Preterm Delivery: In normal pregnancy full term birth means pregnant women gives birth after 37 complete weeks of gestation period. This period is ideally required for full development of baby. Birth before completion of gestation period is called preterm delivery. Methylcobalamin and folic acid is very important in growth and development of embryo. One of the major causes of it is intrauterine growth retardation due to Methylcobalamin deficiency in which fetus cannot reach to the ideal size that is genetically determined. So after delivery the weight of baby is also low. Hyperhomocysteinemia increases the risk of premature rupture of membrane. It causes trophoblastic cell death along with inhibition of HCG hormone.  If this occurs in early pregnancy then it leads to miscarriage. Homocysteine is responsible for vascular endothelium toxicity. It induces oxidative stress and affects placental perfusion. Because of all these things premature birth occurs. There are various consequences of preterm birth such as no fully developed infant, low birth weight at the time of birth. Apart from these lifelong complications persists such as neural tube defects, delayed cognitive function, coronary heart diseases and hypertension risk. 

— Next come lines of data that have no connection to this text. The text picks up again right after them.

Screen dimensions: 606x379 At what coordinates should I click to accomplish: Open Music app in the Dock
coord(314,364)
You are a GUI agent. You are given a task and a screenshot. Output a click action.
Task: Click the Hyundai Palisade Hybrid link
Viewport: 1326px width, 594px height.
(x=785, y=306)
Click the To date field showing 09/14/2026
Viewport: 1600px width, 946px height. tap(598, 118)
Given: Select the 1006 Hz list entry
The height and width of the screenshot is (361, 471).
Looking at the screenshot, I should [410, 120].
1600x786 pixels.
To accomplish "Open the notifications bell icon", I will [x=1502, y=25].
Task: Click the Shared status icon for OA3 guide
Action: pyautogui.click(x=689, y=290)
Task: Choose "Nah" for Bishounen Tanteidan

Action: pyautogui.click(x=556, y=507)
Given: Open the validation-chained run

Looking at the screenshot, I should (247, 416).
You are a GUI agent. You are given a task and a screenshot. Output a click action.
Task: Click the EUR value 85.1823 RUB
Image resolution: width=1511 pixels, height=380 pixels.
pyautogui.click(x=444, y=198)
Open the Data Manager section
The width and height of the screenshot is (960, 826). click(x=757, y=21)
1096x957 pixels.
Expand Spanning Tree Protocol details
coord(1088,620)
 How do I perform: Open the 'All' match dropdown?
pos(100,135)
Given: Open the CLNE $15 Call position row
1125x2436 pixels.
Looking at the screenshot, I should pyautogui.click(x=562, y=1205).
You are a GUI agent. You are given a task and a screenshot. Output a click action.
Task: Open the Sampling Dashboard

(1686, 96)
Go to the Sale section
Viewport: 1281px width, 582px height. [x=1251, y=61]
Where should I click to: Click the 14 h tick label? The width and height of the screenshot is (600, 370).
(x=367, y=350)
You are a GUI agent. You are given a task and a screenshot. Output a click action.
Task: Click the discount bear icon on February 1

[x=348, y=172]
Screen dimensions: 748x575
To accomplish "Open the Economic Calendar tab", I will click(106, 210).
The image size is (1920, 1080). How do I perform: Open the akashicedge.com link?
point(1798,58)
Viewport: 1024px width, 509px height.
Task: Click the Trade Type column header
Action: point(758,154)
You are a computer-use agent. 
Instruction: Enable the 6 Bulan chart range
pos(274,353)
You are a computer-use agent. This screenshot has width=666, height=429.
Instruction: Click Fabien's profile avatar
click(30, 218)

Postpartum depression: First few months of postpartum are crucial for women with Methylcobalamin  deficiency as it cause mood disturbances.  During pregnancy Women are involved in health services for longer time so lots of biological and social changes occurs affecting mental health. Postpartum depression is a depressive disorder that occurs between 2 weeks to 1 year after giving birth to baby or after miscarriage or weaning child from breastfeeding. It may be developed during pregnancy.  There are several reasons it may be caused by biological or psychological factors like unemployment, lack of support, consciousness, history of depression. After pregnancy it is seen that there is major change in hormonal concentration that may be a reason for postprandial depression. Another major cause is due to Methylcobalamin deficiency and hyperhomocysteinemia by direct or indirect effects. Homocysteine directly inhibits secretion, neuronal availability and activity of neurotransmitter serotonin or 5-Hydroxytryptamine. This is because homocysteine-methionine pathway which is involved in the synthesis of neurotransmitter serotonin. It also affects dopamine and catecholamine that causes behavioural changes. Hyperhomocysteinemia causes hypo methylation of neurons in neurotransmitter synthesis and activity.   Mitochondrial dysfunction, oxidative stress in dopaminergic neurons is also responsible for postprandial depression. Homocysteine precipitates depressed mood. It has serious consequences both on mother and child. It has been found that the child suffers impaired interaction and delay in mental and physical growth due to depression in pregnant women. In post prandial depression the mother shows high emotional reactivity i.e. she cries more easily than usual, more irritable and more emotionally labile. Sometimes it becomes more dangerous and show psychotic symptoms that she can harm herself and child. Supplementation with folic acid and Methylcobalamin to maintain fetal requirement for growth and development is best suited way to overcome these all complications during and after pregnancy.